- [Problem details]:
Once the line containing "Task: Click the 请登录 login link" is found in the records below, return it and each following line exactly, up to and including the line containing "Click the gold", and nothing else.

- [Exercise materials]:
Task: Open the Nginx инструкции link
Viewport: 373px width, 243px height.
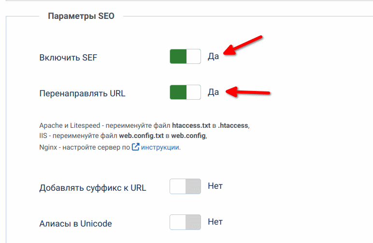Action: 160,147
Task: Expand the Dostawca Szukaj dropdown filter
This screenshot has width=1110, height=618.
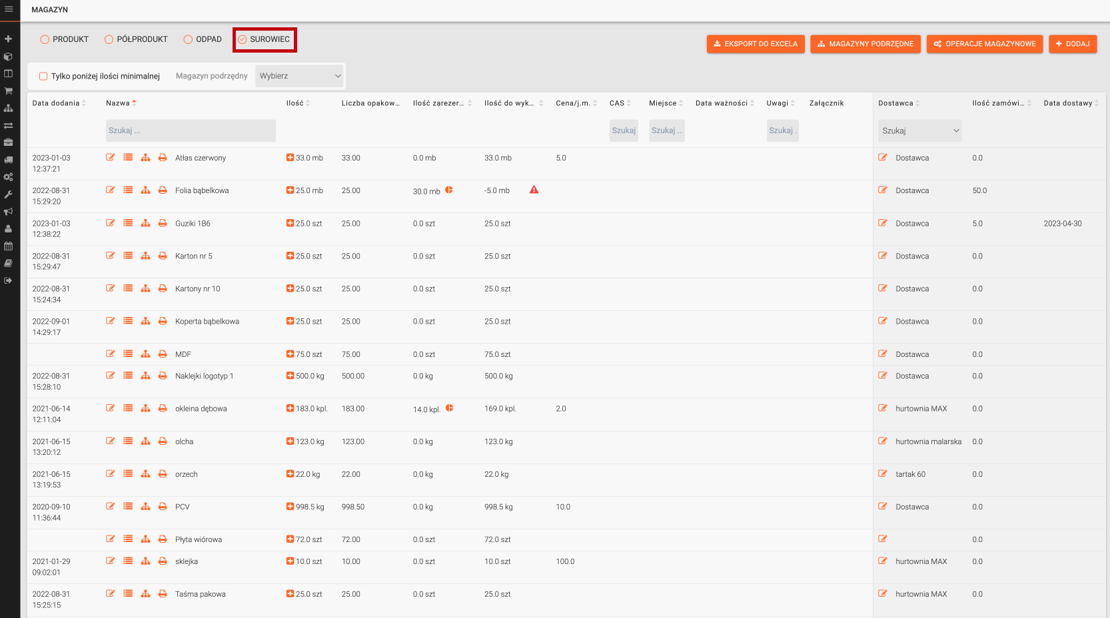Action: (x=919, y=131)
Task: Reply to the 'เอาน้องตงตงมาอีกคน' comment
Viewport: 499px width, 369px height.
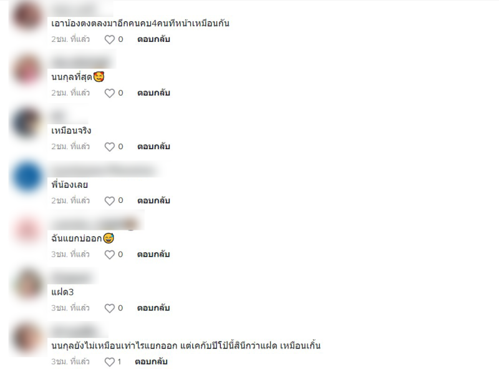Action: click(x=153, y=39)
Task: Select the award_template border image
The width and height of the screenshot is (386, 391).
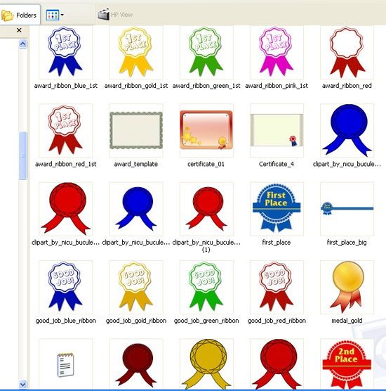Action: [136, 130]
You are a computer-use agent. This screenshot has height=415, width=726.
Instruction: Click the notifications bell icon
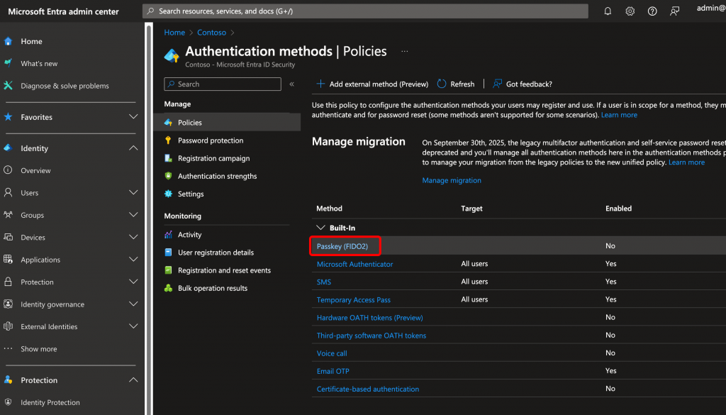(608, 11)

---

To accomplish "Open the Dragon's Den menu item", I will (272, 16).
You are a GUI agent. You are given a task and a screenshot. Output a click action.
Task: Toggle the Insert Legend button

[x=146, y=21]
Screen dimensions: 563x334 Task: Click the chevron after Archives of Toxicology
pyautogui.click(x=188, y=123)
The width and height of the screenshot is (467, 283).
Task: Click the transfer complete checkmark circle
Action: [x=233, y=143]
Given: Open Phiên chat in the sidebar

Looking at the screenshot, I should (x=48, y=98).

--

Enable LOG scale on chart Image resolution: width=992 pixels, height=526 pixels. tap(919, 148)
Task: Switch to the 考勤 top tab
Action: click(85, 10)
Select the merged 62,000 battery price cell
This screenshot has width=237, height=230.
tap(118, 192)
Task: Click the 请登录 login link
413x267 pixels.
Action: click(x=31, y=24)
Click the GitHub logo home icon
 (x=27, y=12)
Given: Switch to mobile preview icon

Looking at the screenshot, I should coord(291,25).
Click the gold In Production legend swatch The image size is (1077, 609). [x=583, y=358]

- [Solution for this problem]:
Task: Click the 请登录 login link
413x267 pixels.
Action: click(x=31, y=24)
Click the GitHub logo home icon
 (x=27, y=12)
Given: Switch to mobile preview icon

Looking at the screenshot, I should coord(291,25).
Click the gold In Production legend swatch The image size is (1077, 609). [x=583, y=358]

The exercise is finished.